**Excerpted data**

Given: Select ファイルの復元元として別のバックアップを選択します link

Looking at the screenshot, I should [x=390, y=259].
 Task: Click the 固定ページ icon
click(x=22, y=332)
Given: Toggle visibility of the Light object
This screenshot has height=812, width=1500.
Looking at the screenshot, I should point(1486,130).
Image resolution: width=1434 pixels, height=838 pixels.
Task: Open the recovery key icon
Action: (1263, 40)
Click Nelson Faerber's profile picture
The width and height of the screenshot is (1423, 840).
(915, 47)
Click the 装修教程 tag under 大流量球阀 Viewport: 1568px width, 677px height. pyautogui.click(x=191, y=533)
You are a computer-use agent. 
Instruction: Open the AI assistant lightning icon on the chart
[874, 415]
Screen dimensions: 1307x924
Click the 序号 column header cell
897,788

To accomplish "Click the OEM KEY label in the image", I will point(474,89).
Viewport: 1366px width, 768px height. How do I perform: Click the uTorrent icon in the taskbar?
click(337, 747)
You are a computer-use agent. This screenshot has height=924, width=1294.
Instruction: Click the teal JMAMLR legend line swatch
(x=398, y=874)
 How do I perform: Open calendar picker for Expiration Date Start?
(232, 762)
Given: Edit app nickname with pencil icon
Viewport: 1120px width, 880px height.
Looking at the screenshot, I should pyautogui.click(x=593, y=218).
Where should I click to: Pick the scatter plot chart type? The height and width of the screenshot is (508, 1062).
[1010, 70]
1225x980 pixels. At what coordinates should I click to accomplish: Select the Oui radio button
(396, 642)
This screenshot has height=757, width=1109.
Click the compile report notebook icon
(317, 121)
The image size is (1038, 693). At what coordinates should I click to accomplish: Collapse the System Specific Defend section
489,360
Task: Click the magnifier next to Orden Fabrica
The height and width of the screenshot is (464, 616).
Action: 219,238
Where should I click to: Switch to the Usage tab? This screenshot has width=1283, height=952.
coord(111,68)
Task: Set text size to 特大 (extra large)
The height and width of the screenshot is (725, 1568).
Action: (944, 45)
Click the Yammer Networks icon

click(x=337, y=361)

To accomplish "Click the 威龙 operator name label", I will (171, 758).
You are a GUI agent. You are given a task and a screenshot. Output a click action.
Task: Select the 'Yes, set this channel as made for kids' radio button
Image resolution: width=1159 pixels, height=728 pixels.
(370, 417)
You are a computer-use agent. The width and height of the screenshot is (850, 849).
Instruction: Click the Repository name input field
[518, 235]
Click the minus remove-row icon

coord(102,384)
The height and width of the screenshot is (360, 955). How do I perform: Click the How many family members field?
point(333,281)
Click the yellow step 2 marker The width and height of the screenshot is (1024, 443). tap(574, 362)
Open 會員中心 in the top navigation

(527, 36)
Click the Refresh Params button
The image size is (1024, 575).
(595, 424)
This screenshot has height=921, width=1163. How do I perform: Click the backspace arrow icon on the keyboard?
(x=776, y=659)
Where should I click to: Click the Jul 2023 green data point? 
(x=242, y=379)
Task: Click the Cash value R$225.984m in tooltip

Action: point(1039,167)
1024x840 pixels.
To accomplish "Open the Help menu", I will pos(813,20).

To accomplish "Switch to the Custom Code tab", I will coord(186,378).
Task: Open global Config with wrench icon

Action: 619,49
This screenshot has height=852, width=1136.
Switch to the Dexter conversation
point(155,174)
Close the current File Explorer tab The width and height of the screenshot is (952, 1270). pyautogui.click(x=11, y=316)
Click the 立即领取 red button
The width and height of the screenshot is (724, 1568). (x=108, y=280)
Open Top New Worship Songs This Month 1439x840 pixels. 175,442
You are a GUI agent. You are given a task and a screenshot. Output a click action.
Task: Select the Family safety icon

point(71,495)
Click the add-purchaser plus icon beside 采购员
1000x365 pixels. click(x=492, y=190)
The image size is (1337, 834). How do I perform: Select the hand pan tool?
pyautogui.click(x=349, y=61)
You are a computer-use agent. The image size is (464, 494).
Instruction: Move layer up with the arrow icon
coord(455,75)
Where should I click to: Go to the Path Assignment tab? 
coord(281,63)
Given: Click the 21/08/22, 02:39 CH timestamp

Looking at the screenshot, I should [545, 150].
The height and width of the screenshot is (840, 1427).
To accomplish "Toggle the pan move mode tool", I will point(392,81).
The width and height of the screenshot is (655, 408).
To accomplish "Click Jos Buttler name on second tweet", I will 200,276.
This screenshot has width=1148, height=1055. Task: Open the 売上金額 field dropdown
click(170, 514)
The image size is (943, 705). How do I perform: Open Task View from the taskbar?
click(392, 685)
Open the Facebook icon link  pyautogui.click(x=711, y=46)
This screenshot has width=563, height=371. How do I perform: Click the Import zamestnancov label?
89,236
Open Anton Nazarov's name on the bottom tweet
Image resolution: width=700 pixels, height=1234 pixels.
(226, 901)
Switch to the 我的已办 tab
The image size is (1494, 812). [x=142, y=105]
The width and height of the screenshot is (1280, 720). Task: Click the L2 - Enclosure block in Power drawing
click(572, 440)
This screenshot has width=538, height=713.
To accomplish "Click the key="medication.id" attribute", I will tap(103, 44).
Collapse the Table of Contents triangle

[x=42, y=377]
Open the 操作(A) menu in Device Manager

**Task brief**
Copy every row above word for word, with nothing added or left out.

**Final result**
Given: Select ファイルの復元元として別のバックアップを選択します link

Looking at the screenshot, I should [x=390, y=259].
 Task: Click the 固定ページ icon
click(x=22, y=332)
Given: Toggle visibility of the Light object
This screenshot has height=812, width=1500.
Looking at the screenshot, I should point(1486,130).
Image resolution: width=1434 pixels, height=838 pixels.
Task: Open the recovery key icon
Action: (1263, 40)
Click Nelson Faerber's profile picture
The width and height of the screenshot is (1423, 840).
(915, 47)
Click the 装修教程 tag under 大流量球阀 Viewport: 1568px width, 677px height. pyautogui.click(x=191, y=533)
You are a computer-use agent. 
Instruction: Open the AI assistant lightning icon on the chart
[874, 415]
Screen dimensions: 1307x924
Click the 序号 column header cell
897,788

To accomplish "Click the OEM KEY label in the image", I will point(474,89).
Viewport: 1366px width, 768px height. How do I perform: Click the uTorrent icon in the taskbar?
click(337, 747)
You are a computer-use agent. This screenshot has height=924, width=1294.
Instruction: Click the teal JMAMLR legend line swatch
(x=398, y=874)
 How do I perform: Open calendar picker for Expiration Date Start?
(232, 762)
Given: Edit app nickname with pencil icon
Viewport: 1120px width, 880px height.
Looking at the screenshot, I should pyautogui.click(x=593, y=218).
Where should I click to: Pick the scatter plot chart type? The height and width of the screenshot is (508, 1062).
[1010, 70]
1225x980 pixels. At what coordinates should I click to accomplish: Select the Oui radio button
(396, 642)
This screenshot has height=757, width=1109.
Click the compile report notebook icon
(317, 121)
The image size is (1038, 693). At what coordinates should I click to accomplish: Collapse the System Specific Defend section
489,360
Task: Click the magnifier next to Orden Fabrica
The height and width of the screenshot is (464, 616).
Action: 219,238
Where should I click to: Switch to the Usage tab? This screenshot has width=1283, height=952.
coord(111,68)
Task: Set text size to 特大 (extra large)
The height and width of the screenshot is (725, 1568).
Action: (944, 45)
Click the Yammer Networks icon

click(x=337, y=361)

To accomplish "Click the 威龙 operator name label", I will (171, 758).
You are a GUI agent. You are given a task and a screenshot. Output a click action.
Task: Select the 'Yes, set this channel as made for kids' radio button
Image resolution: width=1159 pixels, height=728 pixels.
(370, 417)
You are a computer-use agent. The width and height of the screenshot is (850, 849).
Instruction: Click the Repository name input field
[518, 235]
Click the minus remove-row icon

coord(102,384)
The height and width of the screenshot is (360, 955). How do I perform: Click the How many family members field?
point(333,281)
Click the yellow step 2 marker The width and height of the screenshot is (1024, 443). tap(574, 362)
Open 會員中心 in the top navigation

(527, 36)
Click the Refresh Params button
The image size is (1024, 575).
(595, 424)
This screenshot has height=921, width=1163. How do I perform: Click the backspace arrow icon on the keyboard?
(x=776, y=659)
Where should I click to: Click the Jul 2023 green data point? 
(x=242, y=379)
Task: Click the Cash value R$225.984m in tooltip

Action: point(1039,167)
1024x840 pixels.
To accomplish "Open the Help menu", I will pos(813,20).

To accomplish "Switch to the Custom Code tab", I will coord(186,378).
Task: Open global Config with wrench icon

Action: 619,49
This screenshot has height=852, width=1136.
Switch to the Dexter conversation
point(155,174)
Close the current File Explorer tab The width and height of the screenshot is (952, 1270). pyautogui.click(x=11, y=316)
Click the 立即领取 red button
The width and height of the screenshot is (724, 1568). (x=108, y=280)
Open Top New Worship Songs This Month 1439x840 pixels. 175,442
You are a GUI agent. You are given a task and a screenshot. Output a click action.
Task: Select the Family safety icon

point(71,495)
Click the add-purchaser plus icon beside 采购员
1000x365 pixels. click(x=492, y=190)
The image size is (1337, 834). How do I perform: Select the hand pan tool?
pyautogui.click(x=349, y=61)
You are a computer-use agent. The image size is (464, 494).
Instruction: Move layer up with the arrow icon
coord(455,75)
Where should I click to: Go to the Path Assignment tab? 
coord(281,63)
Given: Click the 21/08/22, 02:39 CH timestamp

Looking at the screenshot, I should [545, 150].
The height and width of the screenshot is (840, 1427).
To accomplish "Toggle the pan move mode tool", I will point(392,81).
The width and height of the screenshot is (655, 408).
To accomplish "Click Jos Buttler name on second tweet", I will 200,276.
This screenshot has width=1148, height=1055. Task: Open the 売上金額 field dropdown
click(170, 514)
The image size is (943, 705). How do I perform: Open Task View from the taskbar?
click(392, 685)
Open the Facebook icon link  pyautogui.click(x=711, y=46)
This screenshot has width=563, height=371. How do I perform: Click the Import zamestnancov label?
89,236
Open Anton Nazarov's name on the bottom tweet
Image resolution: width=700 pixels, height=1234 pixels.
(226, 901)
Switch to the 我的已办 tab
The image size is (1494, 812). [x=142, y=105]
The width and height of the screenshot is (1280, 720). Task: Click the L2 - Enclosure block in Power drawing
click(572, 440)
This screenshot has width=538, height=713.
To accomplish "Click the key="medication.id" attribute", I will tap(103, 44).
Collapse the Table of Contents triangle

[x=42, y=377]
Open the 操作(A) menu in Device Manager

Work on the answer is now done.